Designed to measure both the smallest scales and the fastest variations, the sophisticated sensors generate a great amount of high-resolution data to determine the rate of gas exchange in a natural ocean ecosystem (Figure 3). The eddy covariance technique is well-suited for a cabled observatory’s high-speed real-time continuous Internet connectivity, where data rates are virtually unlimited.

Figure 3: To gather high-resolution data for the eddy covariance technique, Victoria-based Rockland Scientific’s sensors require precise synchronization and careful placement in a fixed, closely positioned configuration.

“The eddy covariance technique is challenging because it requires high sensitivity oceanographic sensors to operate with a very fast response rate and a low noise level,” comments Fabian Wolk, the President and Co-Founder of Rockland Scientific. “The ONC platform in Saanich Inlet is great to work with because it is well-connected, well-operated and easily reachable—only 20 minutes by boat. It’s like having a great big laboratory for technical and scientific experimentation right on our doorstep.”

“Cable observatories like those maintained by ONC (Figure 4) are invaluable for moving beyond snapshots of ocean processes to full characterization. The observatory teams are tremendous collaborators, providing a backbone of technical and data resources that few single scientists are able to support,” says project lead Clare Reimers, from the College of Earth, Ocean and Atmospheric Sciences, Oregon State University.

Figure 4: The Saanich Inlet camera frame supporting the Eddy Covariance “birdcage” instrumentation during deployment.

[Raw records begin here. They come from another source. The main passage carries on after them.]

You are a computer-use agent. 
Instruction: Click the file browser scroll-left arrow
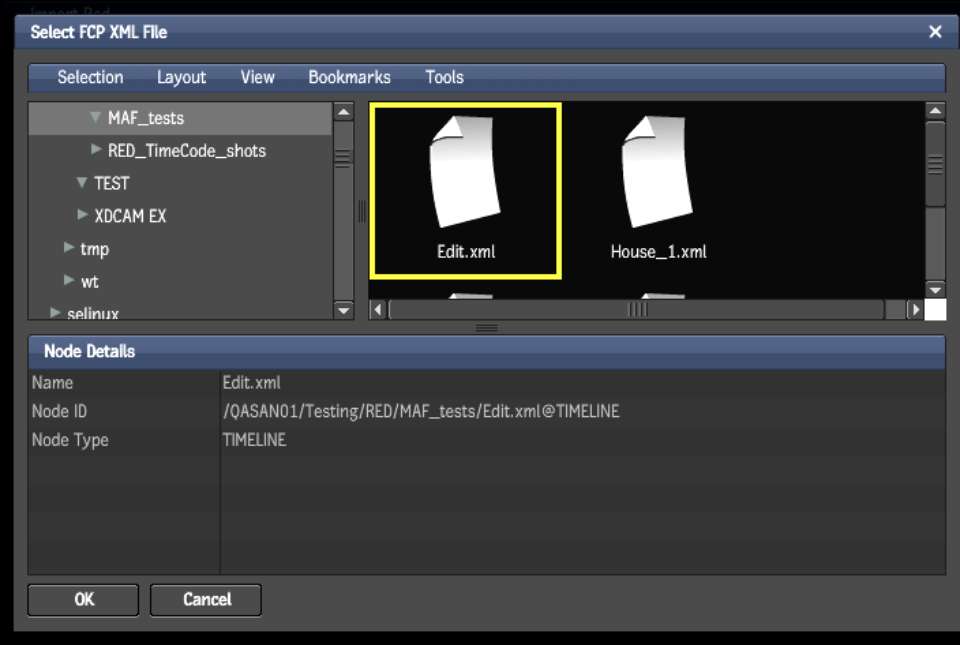tap(378, 310)
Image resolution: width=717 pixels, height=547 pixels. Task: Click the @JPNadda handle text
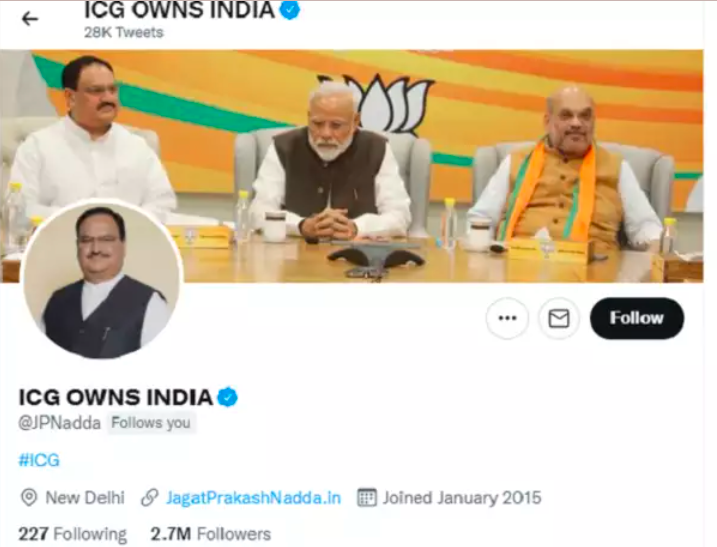59,423
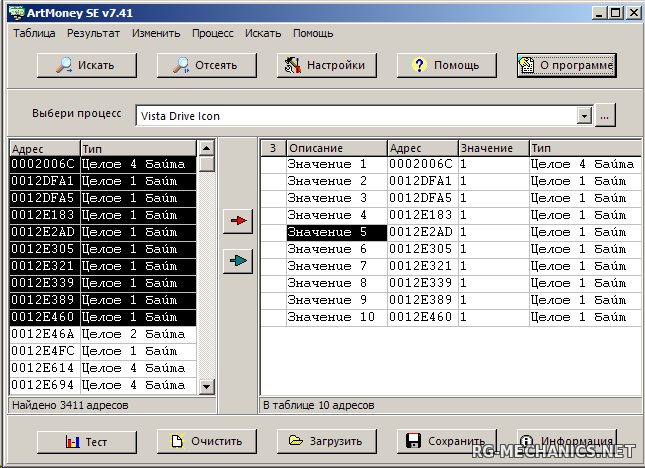Screen dimensions: 645x468
Task: Open the Процесс menu
Action: click(211, 33)
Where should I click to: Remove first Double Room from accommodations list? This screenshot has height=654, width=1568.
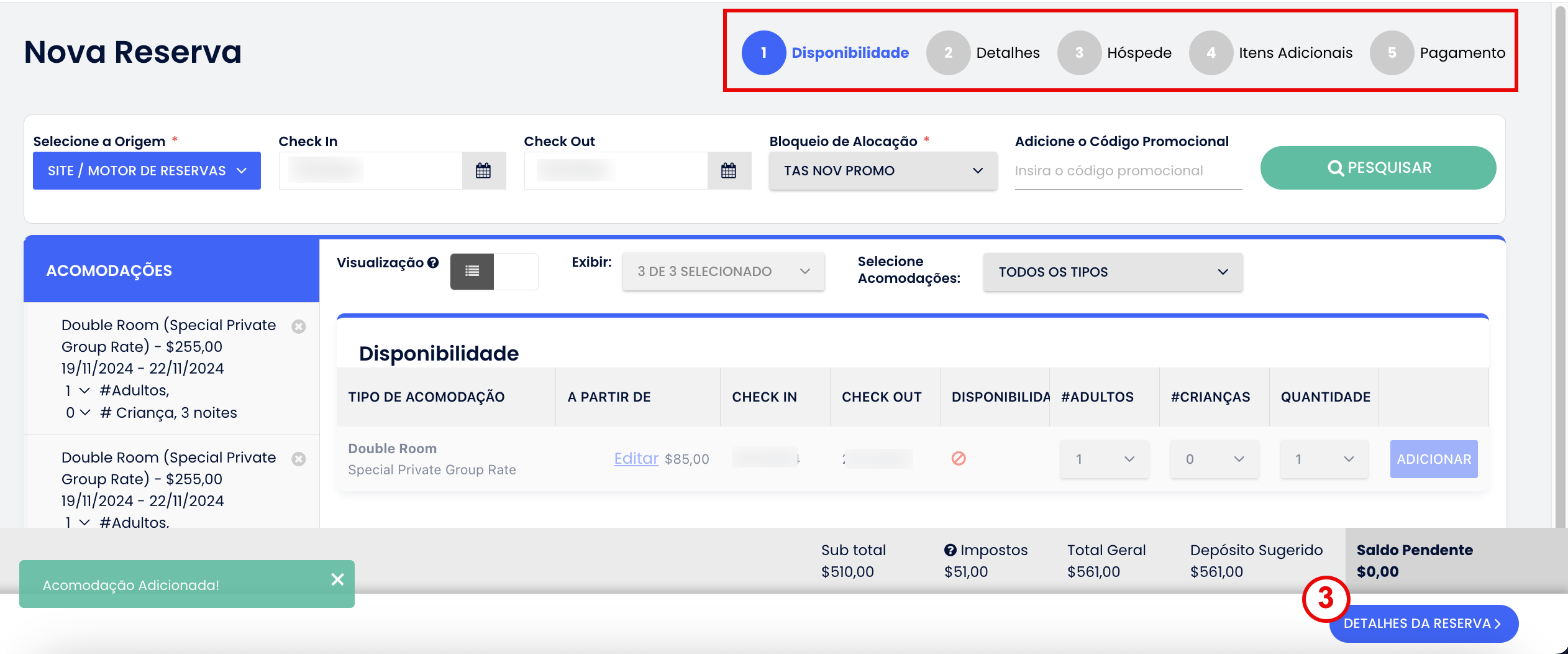pos(299,327)
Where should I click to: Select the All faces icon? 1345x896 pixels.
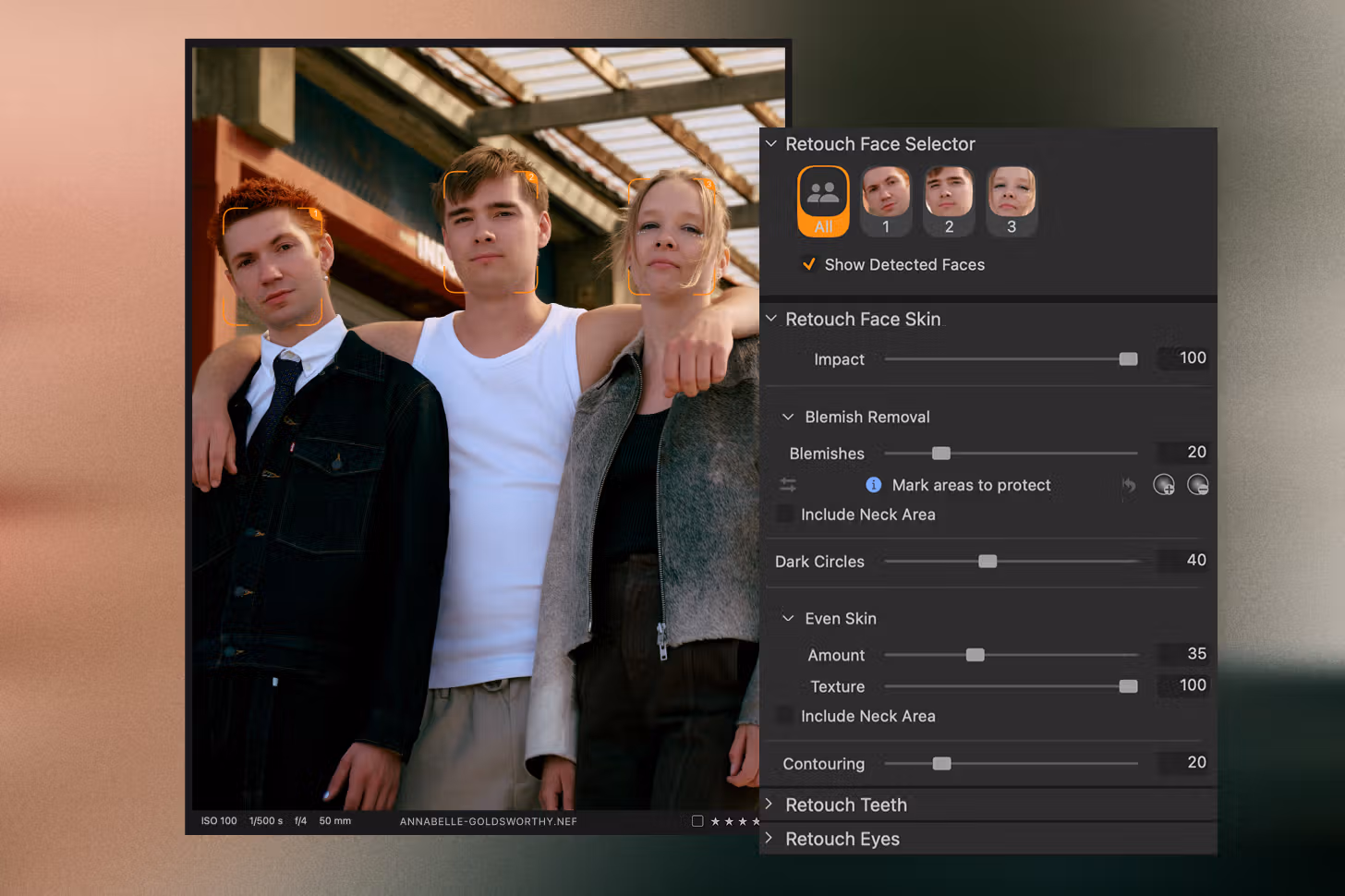pos(822,200)
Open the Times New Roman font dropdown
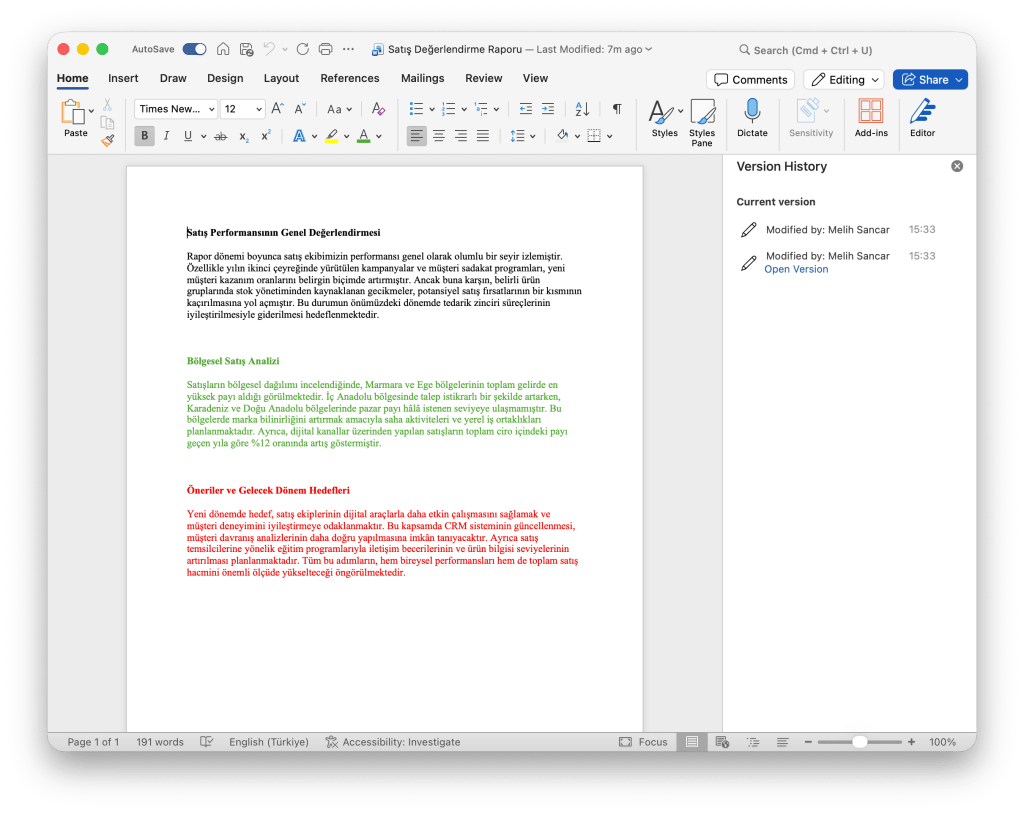The width and height of the screenshot is (1024, 814). pos(176,109)
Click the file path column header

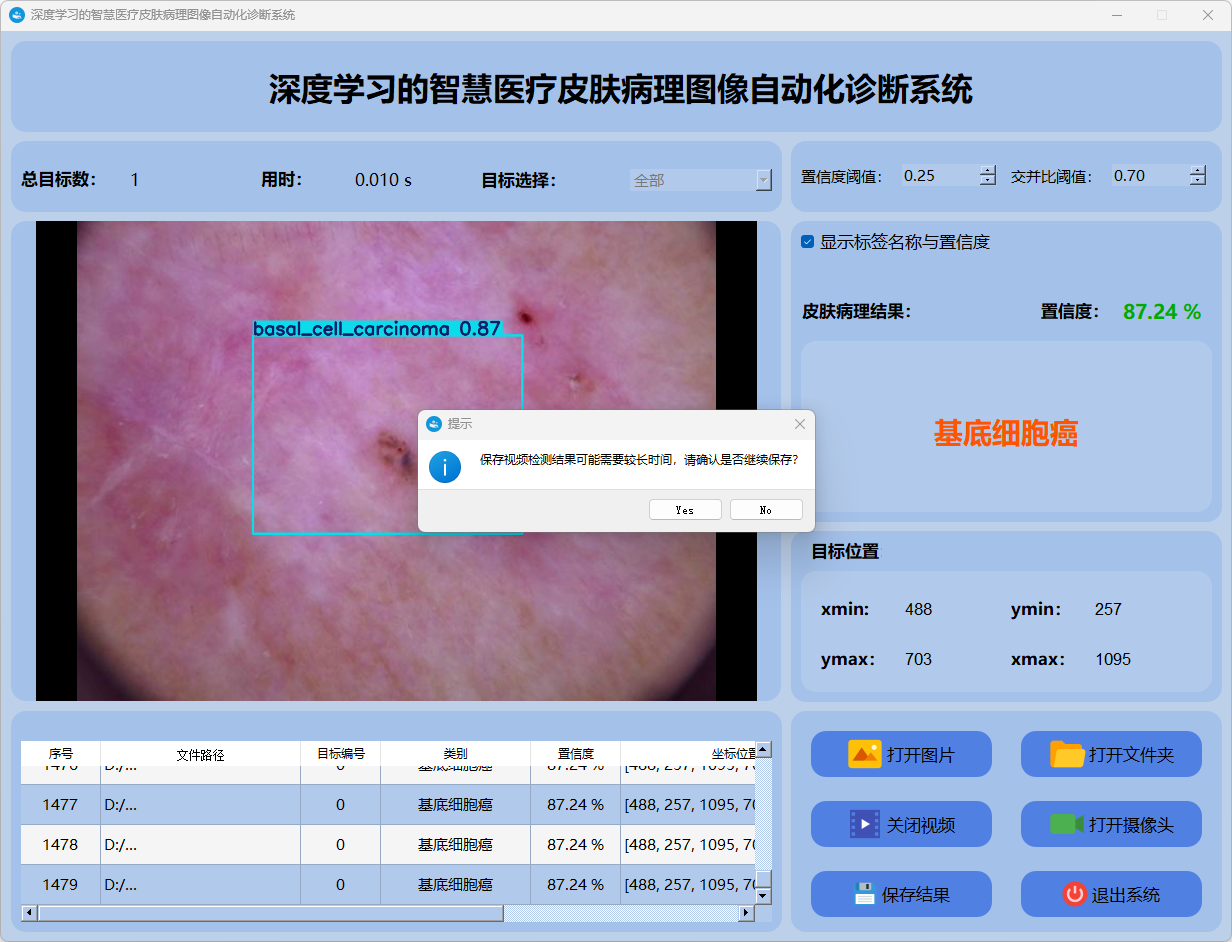click(x=200, y=754)
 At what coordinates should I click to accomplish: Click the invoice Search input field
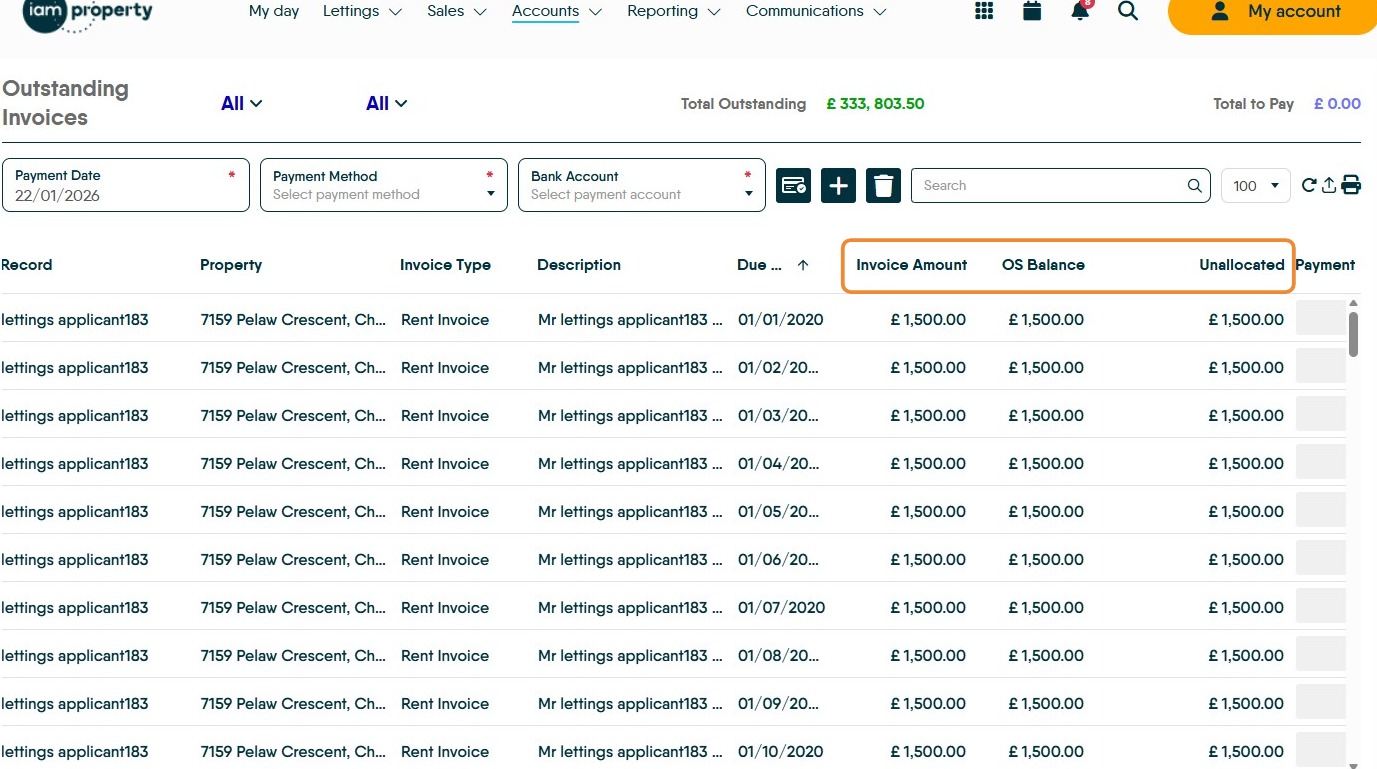[1050, 186]
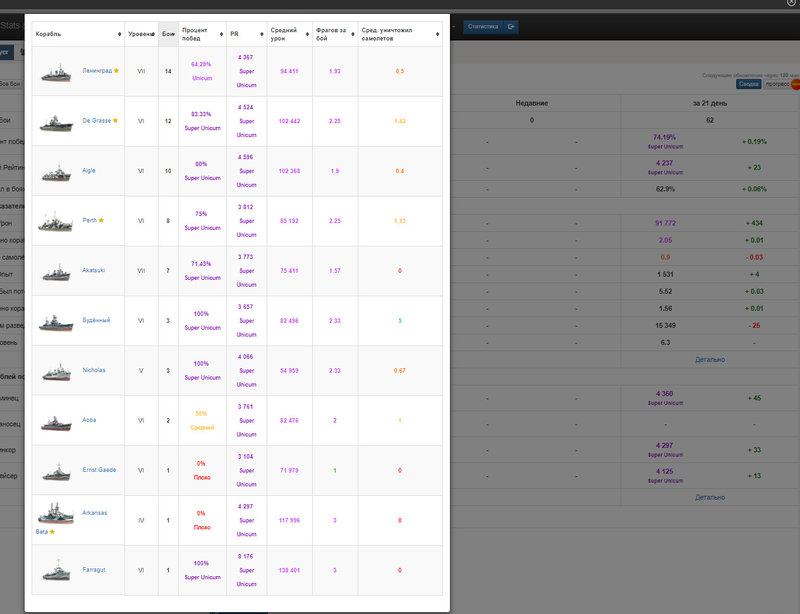Viewport: 800px width, 614px height.
Task: Sort by Сред. уничтожил самолетов arrows
Action: pyautogui.click(x=437, y=34)
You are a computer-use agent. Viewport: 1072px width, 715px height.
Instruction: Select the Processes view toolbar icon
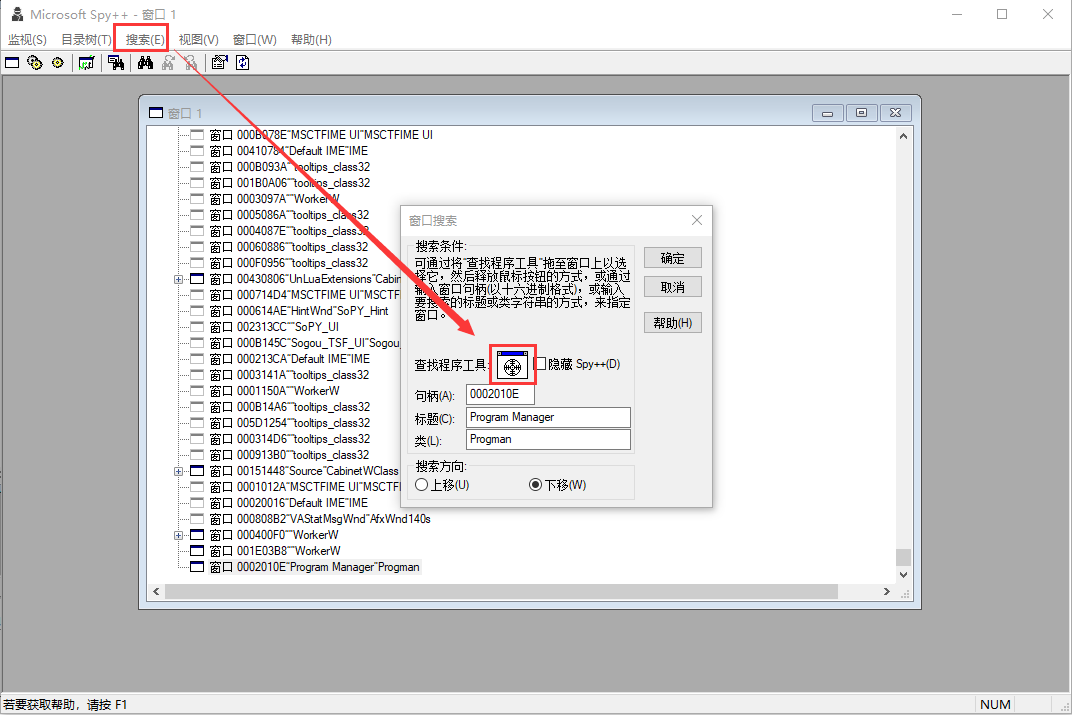[x=34, y=62]
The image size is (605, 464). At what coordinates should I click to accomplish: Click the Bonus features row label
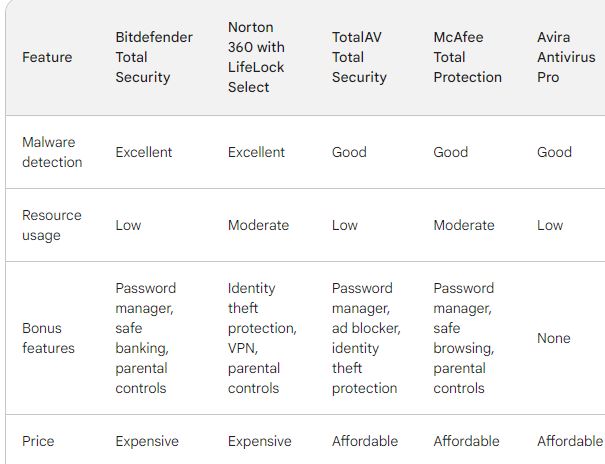point(49,338)
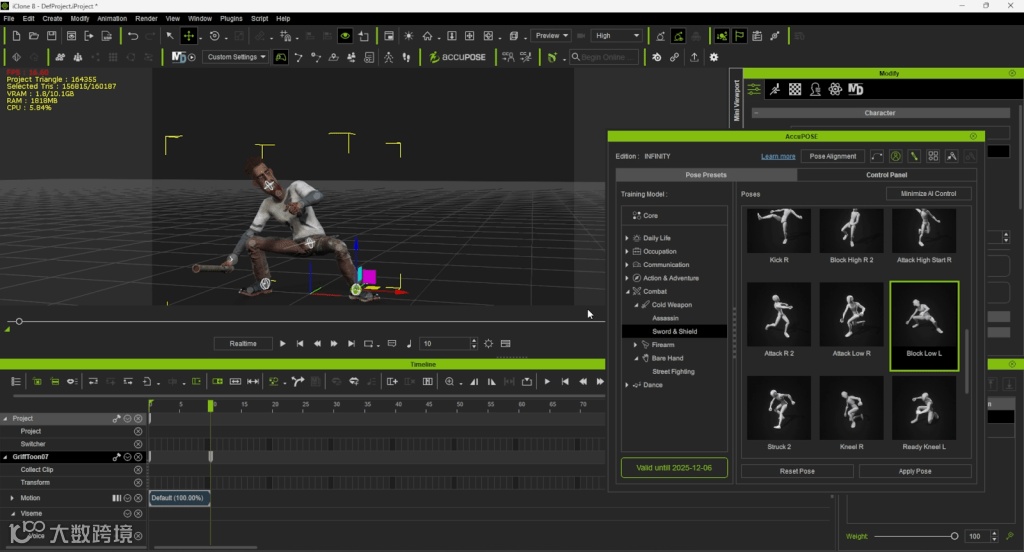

The research results suggest that Saanich Inlet’s slow currents and weak turbulence contribute to a relatively small flux of oxygen. The small amount of oxygen that does reach the bottom sediments is due to the Inlet’s annual deep water renewal events and periodic turbulence. This research also highlights the uniqueness of near bottom conditions in coastal fjords, explaining why Saanich Inlet is a natural carbon sink.

“This research teaches us that these coastal basins may best be characterized as regional sediment traps that promote the burial of marine and terrestrial sources of organic matter by restricting oxygen exposure, limiting oxygen demand and preventing the export of organic matter to outer shelf and slope habitats.” Read the full research paper here.

The complex ocean carbon cycle involves two different forms of carbon: inorganic carbon is a result of the anthropogenic CO2 emissions being dissolved into salt water, while biologically ‘fixed’ carbon is stored in marine organisms and sediments. The amount of biological carbon in the ocean varies spatially and over time, variously representing either a net sink or a net source of carbon.

Research is continuing to help us fully understand the processes that drive these changes.